**Assignment:** Each line of the entries, from the first to the line containing "Viewport: 561px width, 396px height.", is to be transcribed exactly as it stands; include no other lines.

(Pixel coordinate grounding data)
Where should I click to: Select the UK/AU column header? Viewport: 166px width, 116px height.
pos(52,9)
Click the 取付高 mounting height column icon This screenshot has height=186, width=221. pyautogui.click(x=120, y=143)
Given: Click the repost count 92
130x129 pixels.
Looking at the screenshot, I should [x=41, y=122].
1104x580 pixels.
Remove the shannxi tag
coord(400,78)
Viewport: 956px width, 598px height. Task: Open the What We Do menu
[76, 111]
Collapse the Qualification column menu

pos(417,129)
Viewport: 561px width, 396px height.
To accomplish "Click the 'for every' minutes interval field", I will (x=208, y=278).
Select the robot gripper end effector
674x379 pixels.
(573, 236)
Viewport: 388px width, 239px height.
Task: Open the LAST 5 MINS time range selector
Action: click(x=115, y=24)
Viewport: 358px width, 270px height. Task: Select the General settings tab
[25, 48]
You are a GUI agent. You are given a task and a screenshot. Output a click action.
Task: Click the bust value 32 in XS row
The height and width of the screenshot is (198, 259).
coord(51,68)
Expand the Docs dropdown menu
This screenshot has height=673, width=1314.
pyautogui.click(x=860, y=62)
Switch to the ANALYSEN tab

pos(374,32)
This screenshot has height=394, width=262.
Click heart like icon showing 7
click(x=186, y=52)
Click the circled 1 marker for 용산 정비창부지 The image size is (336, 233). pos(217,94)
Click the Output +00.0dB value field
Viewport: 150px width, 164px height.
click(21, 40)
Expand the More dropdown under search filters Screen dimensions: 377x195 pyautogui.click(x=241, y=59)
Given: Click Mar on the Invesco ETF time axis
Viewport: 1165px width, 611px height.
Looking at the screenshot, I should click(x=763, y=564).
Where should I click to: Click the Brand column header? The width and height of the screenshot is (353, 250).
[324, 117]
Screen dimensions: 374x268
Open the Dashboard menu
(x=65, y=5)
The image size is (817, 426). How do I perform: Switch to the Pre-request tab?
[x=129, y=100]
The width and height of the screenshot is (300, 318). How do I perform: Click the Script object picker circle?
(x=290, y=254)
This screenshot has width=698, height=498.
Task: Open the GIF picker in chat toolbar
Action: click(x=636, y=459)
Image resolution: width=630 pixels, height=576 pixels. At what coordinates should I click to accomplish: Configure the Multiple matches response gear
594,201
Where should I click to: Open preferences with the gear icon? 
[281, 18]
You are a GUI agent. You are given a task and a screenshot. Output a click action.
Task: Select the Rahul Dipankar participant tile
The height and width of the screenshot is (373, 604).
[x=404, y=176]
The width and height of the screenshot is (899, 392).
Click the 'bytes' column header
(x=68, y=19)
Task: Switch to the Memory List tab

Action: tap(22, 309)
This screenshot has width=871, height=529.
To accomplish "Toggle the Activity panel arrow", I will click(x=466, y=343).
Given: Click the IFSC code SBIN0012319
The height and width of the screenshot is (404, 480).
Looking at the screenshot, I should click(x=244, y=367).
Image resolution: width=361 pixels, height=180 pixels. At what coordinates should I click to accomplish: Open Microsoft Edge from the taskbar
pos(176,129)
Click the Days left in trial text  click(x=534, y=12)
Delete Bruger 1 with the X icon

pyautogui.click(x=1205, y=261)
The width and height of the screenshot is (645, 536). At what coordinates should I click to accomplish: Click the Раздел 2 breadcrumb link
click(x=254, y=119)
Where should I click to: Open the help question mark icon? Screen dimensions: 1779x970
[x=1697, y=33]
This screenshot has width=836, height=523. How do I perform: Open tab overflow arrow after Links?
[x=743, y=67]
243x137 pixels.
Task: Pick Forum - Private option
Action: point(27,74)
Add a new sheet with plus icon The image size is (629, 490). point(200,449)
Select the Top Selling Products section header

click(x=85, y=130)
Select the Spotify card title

**Response to the task:**
Where should I click to: Select the UK/AU column header? Viewport: 166px width, 116px height.
pos(52,9)
Click the 取付高 mounting height column icon This screenshot has height=186, width=221. pyautogui.click(x=120, y=143)
Given: Click the repost count 92
130x129 pixels.
Looking at the screenshot, I should [x=41, y=122].
1104x580 pixels.
Remove the shannxi tag
coord(400,78)
Viewport: 956px width, 598px height. Task: Open the What We Do menu
[76, 111]
Collapse the Qualification column menu

pos(417,129)
Viewport: 561px width, 396px height.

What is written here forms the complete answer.